One might think that despite so many business failures during the coronavirus pandemic, all drugstores would be financially safe and might even prosper. After all, people need their prescription drugs, no matter what’s going on in the world.
However, this is not so for small neighborhood drugstores, says one Brooklyn pharmacist. The pharmacist is Ron Del Gaudio, whose family owns Kings Pharmacy on Flatbush Avenue in Park Slope as well as two other Kings Pharmacies, one near SUNY Downstate and the other on Manhattan’s Upper East Side. The Kings Pharmacy name started in 1935 on Kings Highway.
For one thing, he said, the drugstores have to comply with COVID-19 related CDC guidelines: installing plexiglass barriers, requiring hand sanitizer, promoting social distancing between customers waiting in line, and more. All of this takes time, effort and money.
While Kings Pharmacy has offered delivery in the past, deliveries have “increased dramatically” since the pandemic, which makes for another expense. In March and April, when the pandemic’s effects were hitting hardest, few people were coming to the stores. “Or else, they would come in and buy only one thing [without browsing],” Del Gaudio said. “We had to cut our hours 20 percent, and I had to lay off staff.”
The coronavirus did raise the demand for certain items that were suddenly considered essential, like face masks, hand sanitizer, toilet paper and Tylenol. However, those items, at least at the beginning of the pandemic, were constantly in short supply. “I put out Tylenol, and in one or two days, the shelf was empty,” Del Gaudio said. “We suffered tremendously.”

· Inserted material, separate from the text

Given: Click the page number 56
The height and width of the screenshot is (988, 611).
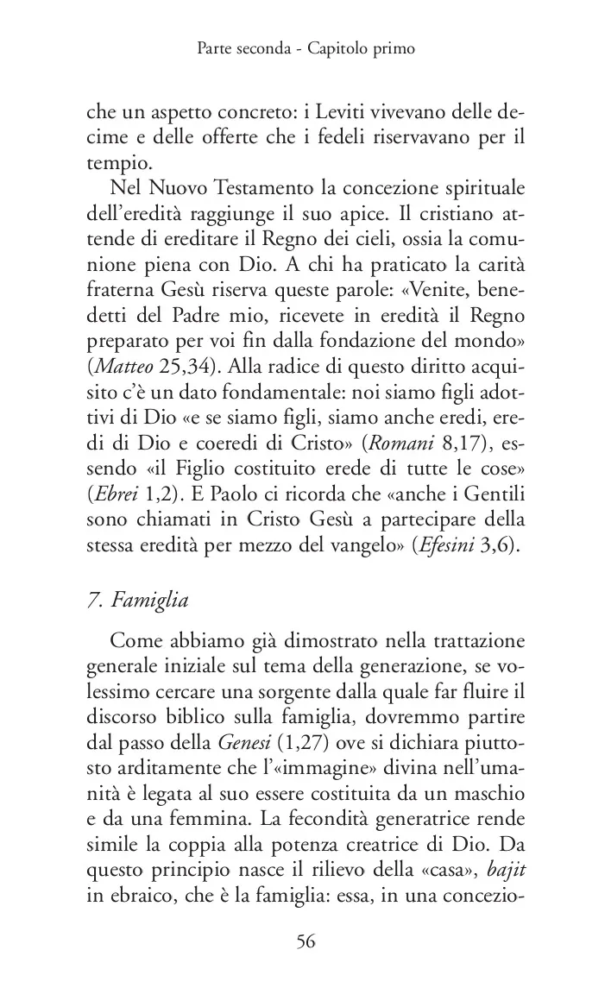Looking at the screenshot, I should [x=306, y=941].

Besides in-store considerations, one of the main problems for small pharmacies is that they’re being “crushed by pharmacy benefit managers,” Del Gaudio said. Pharmacy benefit managers are the middlemen between drugstores and insurance companies, and some have reduced reimbursements to pharmacies, small health plans, employers and drugstores. They also offer incentives for customers to buy prescription drugs by mail, which, of course, also impacts drugstores.

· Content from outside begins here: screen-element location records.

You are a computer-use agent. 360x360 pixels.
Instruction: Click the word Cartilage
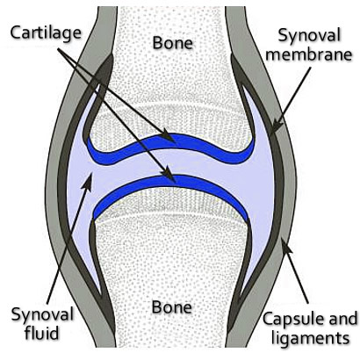[x=46, y=33]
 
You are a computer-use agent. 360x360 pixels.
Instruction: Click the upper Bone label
[x=173, y=43]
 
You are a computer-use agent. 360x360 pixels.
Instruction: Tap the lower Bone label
[x=172, y=307]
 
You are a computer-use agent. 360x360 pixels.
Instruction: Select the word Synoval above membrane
[x=309, y=36]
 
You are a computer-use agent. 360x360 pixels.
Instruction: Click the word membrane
[x=309, y=54]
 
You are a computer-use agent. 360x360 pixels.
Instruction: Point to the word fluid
[x=42, y=333]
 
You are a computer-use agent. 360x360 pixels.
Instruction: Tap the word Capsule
[x=295, y=320]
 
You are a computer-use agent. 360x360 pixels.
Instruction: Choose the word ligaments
[x=311, y=338]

By contrast, Del Gaudio said, larger chains like CVS, Walgreens and Rite Aid have other sources of income, sometimes as part of a corporate umbrella that also includes non-pharmacy businesses. In addition, CVS owns its own pharmacy benefit manager and its own prescription-drugs-by-mail service.

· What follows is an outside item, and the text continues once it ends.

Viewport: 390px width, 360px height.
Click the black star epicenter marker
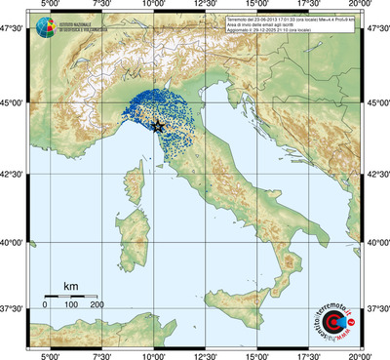[158, 125]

To alleviate some of these problems, Del Gaudio and many other pharmacists and pharmacy owners are supporting State Senate Bill S-2828/State Assembly Bill 9902, which was introduced this past February. The bill would require pharmacy benefit managers to be licensed and would specify their duties and obligations as service providers.
It would also provide for funds received by a pharmacy in trust for the health plan or provider and for the accountability of those funds, and would establish an appeals process to investigate and resolve disputes regarding multi-source generic drug pricing.